BELLINZONA - In mezzo a zucchine e pomodori ha sudato per un breve periodo anche un bracciante senza permesso. Il cui datore di lavoro, il titolare di una ditta ortofrutticola del Sopraceneri, cittadino svizzero, oggi è stato condannato in Pretura penale a Bellinzona a 20 aliquote giornaliere da 100 franchi sospese per cinque anni. Non era la prima volta che l’imputato commetteva questo “errore”, come l’ha definito lui stesso, e pertanto il giudice Flavio Biaggi ha inoltre revocato la condizionale ad una precedente pena, sempre per impiego di stranieri non in regola risalente a tre anni prima dei fatti dibattuti in aula. Non è escluso che la difesa, rappresentata dall’avvocatessa Alessia Minotti la quale si era battuta per il proscioglimento, ricorra contro la sentenza alla Corte di appello e di revisione penale.

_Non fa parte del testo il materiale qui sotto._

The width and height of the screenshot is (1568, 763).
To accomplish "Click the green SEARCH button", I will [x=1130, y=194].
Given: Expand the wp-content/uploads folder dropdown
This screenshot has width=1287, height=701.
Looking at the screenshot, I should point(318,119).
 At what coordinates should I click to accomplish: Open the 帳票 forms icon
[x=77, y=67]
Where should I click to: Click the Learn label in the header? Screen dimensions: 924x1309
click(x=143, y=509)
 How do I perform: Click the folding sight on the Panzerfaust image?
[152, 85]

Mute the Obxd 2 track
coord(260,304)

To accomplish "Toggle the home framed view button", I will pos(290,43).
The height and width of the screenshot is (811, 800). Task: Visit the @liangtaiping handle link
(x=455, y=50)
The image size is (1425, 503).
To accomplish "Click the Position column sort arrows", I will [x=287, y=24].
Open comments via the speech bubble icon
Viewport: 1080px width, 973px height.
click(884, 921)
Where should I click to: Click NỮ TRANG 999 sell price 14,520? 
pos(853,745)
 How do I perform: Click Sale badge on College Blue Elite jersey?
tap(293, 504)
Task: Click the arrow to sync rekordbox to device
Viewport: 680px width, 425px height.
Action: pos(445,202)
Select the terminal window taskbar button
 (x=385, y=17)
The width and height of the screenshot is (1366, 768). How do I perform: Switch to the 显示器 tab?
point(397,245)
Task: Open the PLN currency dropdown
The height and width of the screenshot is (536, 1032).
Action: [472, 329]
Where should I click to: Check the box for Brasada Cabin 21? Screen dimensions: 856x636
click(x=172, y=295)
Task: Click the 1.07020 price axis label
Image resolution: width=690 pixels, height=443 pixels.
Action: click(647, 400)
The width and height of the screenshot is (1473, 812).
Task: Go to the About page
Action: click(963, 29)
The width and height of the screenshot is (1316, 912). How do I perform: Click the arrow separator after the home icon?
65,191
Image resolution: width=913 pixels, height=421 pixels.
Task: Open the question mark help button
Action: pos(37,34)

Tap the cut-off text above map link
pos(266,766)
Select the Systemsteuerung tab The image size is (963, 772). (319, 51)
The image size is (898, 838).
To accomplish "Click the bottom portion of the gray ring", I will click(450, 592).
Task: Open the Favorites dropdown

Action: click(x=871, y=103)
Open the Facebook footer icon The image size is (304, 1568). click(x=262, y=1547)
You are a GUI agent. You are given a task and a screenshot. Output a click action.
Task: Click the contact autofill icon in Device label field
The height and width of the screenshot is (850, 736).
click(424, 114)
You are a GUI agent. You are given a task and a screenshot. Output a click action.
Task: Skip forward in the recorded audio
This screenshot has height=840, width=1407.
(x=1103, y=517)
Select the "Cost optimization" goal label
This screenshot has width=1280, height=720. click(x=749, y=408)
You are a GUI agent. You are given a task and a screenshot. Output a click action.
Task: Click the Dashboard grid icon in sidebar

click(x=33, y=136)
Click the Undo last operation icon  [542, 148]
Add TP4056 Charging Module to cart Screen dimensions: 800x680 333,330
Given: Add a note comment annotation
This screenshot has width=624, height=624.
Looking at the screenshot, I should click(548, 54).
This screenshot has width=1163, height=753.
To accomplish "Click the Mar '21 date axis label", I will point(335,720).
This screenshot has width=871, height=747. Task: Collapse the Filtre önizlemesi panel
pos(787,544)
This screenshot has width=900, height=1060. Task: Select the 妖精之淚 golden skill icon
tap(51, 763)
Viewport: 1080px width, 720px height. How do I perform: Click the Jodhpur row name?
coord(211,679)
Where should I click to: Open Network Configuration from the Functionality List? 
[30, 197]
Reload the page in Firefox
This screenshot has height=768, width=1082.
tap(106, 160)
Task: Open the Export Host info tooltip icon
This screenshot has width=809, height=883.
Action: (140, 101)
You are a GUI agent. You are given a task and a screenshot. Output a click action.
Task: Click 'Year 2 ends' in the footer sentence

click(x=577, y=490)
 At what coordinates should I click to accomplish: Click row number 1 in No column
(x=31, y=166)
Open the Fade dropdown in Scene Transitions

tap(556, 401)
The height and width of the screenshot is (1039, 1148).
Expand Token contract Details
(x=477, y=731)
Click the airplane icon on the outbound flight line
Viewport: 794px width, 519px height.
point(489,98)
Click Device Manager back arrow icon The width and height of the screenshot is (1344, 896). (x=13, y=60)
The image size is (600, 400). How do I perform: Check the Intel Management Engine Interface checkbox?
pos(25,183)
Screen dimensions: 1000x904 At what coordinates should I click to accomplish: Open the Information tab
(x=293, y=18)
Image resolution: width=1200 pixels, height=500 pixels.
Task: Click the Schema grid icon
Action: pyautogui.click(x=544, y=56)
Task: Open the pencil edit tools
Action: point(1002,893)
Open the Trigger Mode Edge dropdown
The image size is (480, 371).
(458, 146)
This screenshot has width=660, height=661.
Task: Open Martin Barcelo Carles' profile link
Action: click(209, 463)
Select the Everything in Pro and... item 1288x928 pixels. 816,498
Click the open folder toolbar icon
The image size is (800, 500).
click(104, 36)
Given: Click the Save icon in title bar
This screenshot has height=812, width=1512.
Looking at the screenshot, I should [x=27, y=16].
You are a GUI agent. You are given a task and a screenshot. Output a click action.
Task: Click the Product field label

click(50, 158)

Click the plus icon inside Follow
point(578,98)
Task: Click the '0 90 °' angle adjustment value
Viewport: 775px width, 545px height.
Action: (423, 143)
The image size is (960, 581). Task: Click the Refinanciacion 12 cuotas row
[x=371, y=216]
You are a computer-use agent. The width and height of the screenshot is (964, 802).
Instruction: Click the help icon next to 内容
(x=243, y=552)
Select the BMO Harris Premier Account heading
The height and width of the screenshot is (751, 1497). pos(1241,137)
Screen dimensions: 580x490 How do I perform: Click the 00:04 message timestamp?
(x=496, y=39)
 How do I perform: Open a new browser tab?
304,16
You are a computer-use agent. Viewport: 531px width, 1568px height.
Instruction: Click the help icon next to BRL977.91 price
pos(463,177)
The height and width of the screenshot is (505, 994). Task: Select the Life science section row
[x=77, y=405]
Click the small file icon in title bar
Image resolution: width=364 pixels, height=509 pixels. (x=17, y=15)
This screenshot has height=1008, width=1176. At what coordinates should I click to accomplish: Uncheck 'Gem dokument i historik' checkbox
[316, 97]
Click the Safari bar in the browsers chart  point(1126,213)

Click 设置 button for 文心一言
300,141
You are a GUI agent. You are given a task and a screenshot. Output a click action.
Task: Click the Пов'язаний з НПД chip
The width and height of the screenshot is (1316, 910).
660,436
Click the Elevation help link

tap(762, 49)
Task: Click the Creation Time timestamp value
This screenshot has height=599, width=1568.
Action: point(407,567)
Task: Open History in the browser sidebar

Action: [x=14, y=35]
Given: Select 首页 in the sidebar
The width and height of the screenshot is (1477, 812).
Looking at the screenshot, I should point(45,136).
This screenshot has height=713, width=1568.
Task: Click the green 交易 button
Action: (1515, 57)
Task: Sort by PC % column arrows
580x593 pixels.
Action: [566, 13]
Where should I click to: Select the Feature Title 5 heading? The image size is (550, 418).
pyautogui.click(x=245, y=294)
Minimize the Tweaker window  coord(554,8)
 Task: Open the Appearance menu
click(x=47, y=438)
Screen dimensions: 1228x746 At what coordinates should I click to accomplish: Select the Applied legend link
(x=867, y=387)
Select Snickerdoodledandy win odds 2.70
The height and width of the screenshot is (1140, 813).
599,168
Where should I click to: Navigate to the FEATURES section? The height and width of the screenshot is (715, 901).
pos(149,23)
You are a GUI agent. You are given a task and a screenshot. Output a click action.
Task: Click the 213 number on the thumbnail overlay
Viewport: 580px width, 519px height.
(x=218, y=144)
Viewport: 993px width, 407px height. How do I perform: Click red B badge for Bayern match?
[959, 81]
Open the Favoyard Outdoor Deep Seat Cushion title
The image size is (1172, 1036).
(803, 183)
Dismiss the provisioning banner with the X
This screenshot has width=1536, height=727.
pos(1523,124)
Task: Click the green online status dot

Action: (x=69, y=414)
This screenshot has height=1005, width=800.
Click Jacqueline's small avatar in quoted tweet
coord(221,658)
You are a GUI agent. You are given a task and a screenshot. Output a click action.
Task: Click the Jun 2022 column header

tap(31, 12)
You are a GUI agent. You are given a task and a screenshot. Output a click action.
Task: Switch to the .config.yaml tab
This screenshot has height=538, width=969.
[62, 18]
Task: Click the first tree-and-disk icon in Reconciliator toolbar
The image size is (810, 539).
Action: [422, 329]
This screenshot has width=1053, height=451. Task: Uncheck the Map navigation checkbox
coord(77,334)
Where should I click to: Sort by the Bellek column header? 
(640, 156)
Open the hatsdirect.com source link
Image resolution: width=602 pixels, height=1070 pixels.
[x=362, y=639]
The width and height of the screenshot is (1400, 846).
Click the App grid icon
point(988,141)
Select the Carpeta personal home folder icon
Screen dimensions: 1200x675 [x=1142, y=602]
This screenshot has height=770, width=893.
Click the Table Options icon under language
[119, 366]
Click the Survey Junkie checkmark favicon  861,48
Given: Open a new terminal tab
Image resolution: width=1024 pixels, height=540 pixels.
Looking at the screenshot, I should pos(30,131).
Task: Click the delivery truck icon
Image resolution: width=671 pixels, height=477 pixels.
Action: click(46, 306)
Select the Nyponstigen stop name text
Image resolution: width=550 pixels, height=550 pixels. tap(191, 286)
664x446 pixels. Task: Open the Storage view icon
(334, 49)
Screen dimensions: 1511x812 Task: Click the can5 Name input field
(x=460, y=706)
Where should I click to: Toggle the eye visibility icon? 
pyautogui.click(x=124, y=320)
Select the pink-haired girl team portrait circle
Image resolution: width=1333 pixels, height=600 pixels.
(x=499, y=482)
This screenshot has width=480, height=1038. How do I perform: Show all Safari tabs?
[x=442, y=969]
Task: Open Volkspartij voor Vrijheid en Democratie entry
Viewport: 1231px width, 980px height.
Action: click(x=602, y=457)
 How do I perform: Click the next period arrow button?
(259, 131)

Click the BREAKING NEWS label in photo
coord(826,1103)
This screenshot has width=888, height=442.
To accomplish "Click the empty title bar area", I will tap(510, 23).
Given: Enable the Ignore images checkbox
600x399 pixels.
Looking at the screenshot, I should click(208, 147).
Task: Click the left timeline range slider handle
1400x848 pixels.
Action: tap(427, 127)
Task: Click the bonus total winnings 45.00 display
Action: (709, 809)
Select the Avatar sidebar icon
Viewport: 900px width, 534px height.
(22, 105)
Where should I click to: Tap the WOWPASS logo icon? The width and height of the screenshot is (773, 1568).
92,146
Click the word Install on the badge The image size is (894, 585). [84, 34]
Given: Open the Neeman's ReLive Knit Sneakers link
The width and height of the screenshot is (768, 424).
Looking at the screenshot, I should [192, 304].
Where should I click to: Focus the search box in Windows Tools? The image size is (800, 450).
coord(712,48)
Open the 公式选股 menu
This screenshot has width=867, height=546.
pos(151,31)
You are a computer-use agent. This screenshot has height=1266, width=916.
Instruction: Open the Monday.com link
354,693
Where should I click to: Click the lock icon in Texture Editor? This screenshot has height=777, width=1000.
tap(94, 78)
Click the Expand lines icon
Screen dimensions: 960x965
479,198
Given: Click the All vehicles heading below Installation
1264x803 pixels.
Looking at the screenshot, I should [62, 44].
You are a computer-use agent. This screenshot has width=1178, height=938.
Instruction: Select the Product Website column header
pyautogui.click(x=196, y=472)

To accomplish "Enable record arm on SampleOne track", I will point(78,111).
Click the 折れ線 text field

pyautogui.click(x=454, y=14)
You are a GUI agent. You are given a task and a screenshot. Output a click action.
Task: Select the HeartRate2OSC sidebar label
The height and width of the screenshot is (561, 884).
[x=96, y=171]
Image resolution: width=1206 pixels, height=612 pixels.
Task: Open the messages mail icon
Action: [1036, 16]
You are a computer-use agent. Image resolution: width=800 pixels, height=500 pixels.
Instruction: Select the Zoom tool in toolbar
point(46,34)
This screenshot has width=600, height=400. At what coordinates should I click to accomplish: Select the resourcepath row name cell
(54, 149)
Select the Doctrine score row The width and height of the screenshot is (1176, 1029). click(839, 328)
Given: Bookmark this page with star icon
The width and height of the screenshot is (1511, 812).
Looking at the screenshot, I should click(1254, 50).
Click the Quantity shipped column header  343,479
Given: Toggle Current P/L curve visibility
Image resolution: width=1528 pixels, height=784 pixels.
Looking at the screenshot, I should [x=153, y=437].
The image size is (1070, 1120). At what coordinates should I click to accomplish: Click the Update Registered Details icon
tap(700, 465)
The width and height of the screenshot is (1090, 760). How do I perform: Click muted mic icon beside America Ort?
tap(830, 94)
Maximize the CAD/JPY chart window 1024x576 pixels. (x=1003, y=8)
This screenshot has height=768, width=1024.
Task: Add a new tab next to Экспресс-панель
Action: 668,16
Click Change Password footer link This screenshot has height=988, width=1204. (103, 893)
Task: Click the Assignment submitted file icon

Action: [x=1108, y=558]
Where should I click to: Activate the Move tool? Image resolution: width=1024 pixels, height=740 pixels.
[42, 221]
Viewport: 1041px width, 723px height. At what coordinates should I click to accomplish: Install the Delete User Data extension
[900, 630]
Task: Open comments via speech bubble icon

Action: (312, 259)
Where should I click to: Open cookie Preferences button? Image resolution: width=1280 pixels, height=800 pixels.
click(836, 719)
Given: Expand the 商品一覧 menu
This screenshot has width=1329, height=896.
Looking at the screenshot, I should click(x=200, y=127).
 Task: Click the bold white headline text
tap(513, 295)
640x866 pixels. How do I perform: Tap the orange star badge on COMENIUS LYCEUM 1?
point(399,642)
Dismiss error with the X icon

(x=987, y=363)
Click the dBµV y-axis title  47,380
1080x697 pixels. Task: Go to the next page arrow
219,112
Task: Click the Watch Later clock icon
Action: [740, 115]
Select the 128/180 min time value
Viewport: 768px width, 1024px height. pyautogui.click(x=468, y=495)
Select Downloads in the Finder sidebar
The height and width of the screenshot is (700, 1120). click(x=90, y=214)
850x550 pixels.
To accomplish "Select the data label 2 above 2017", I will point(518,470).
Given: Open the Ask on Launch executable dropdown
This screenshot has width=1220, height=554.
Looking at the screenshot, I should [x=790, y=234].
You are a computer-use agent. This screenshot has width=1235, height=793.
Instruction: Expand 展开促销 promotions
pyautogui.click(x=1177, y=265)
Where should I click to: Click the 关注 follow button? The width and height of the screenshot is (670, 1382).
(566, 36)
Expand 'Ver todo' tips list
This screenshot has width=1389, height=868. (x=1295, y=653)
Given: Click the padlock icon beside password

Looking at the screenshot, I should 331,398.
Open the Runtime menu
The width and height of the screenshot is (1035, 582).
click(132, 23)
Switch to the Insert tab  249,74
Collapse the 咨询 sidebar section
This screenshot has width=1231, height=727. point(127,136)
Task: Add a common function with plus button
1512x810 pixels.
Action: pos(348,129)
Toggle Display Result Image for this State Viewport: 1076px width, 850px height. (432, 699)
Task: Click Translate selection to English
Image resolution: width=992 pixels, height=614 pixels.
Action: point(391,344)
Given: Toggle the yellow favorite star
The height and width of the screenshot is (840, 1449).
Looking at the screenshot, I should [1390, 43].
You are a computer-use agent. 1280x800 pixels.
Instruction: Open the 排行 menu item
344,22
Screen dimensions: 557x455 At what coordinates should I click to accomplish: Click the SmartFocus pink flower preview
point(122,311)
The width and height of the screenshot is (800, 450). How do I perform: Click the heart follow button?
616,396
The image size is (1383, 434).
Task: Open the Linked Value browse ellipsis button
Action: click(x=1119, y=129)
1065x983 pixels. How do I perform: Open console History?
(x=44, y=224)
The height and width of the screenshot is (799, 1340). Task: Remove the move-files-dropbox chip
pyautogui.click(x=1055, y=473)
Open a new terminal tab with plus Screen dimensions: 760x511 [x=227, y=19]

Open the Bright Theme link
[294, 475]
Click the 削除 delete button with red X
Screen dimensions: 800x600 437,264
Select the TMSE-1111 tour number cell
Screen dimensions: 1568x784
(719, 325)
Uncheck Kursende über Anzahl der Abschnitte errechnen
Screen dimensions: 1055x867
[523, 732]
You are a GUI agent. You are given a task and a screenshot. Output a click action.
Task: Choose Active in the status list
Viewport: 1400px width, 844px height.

È stata dunque ritenuta credibile la versione fornita dall’operaio durante i verbali di polizia. L’uomo ha affermato di aver dato una mano sui campi in 6-7 occasioni, per poche ore (“non ho mai lavorato una giornata intera”), in cambio di 350-400 franchi che gli erano stati consegnati da un altro bracciante e non dal titolare dell’azienda agricola. Dal canto suo l’accusato ha sostenuto che non ne sapeva niente: “Può darsi che si aiutavano tra di loro, essendo dei connazionali, ma io non ho mai dato ordini in tal senso. Sono controllato dopo gli sbagli del recente passato e mi guardo bene dal commettere altre infrazioni”. Sulla stessa lunghezza d’onda il racconto del testimone, un amico dell’imputato, il quale ha rilevato di non aver mai visto lavorare il bracciante “prima che avesse i documenti in regola”. Di tutt’altro avviso la procuratrice pubblica Anna Fumagalli (assente giustificata al processo): il titolare della ditta sapeva che il subalterno non disponeva del permesso di lavoro, tuttavia l’ha impiegato almeno sei volte. Il magistrato aveva quindi chiesto la condanna a 20 aliquote da 170 franchi e la revoca del beneficio della condizionale alla precedente pena. “Il bracciante ha sì dichiarato di aver operato per il mio assistito ma però ha puntualizzato che i soldi li prendeva da un collega. Qualcosa non quadra”, ha osservato l’avvocatessa Alessia Minotti, patrocinatrice dell’imputato, auspicando l’assoluzione. Così non è stato. Il giudice Flavio Biaggi ha ritenuto l’uomo colpevole. Un’altra volta.